Which brings us to the second theory: Simmons and ESPN were feuding for a while and Skipper finally pulled the plug after the Patrick radio appearance.
ESPNers need permission to go on radio shows owned by other media companies. While Simmons reportedly told ESPN he was going on the Dan Patrick Show on May 7 to talk about Deflategate, it has been widely reported as the last straw for Skipper.
Miller writes, “The chief reason there was an abrupt announcement last week and that a drama-free, buddy-buddy ending didn’t happen is painfully simple, and simply painful: it was all because of Simmons’s latest appearance on the Dan Patrick Show, and his seemingly gratuitous slam at N.F.L. commissioner Goodell.”
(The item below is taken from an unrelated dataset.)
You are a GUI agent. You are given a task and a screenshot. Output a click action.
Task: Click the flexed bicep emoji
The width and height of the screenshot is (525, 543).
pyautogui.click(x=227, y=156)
On the show, Simmons said Goodell lacked the “testicular fortitude” to hand down the Deflategate punishments at the same time the Wells report was released.
Between 2009 and 2014 Simmons was suspended three times, all for criticising ESPN. The last suspension came last fall when he called Goodell a liar on a podcast and dared ESPN to admonish him for it. Simmons’ Dan Patrick Show rant didn’t explicitly mention ESPN, but when you consider the context — Simmons going on a non-ESPN radio show hosted by an ex-ESPNer who has been critical of the company and unloading on Goodell in the same fashion that led to his most recent suspension — you can interpret the whole thing as a shot at ESPN, and understand why it set Skipper off.
We’ve reached out to ESPN and are awaiting their response.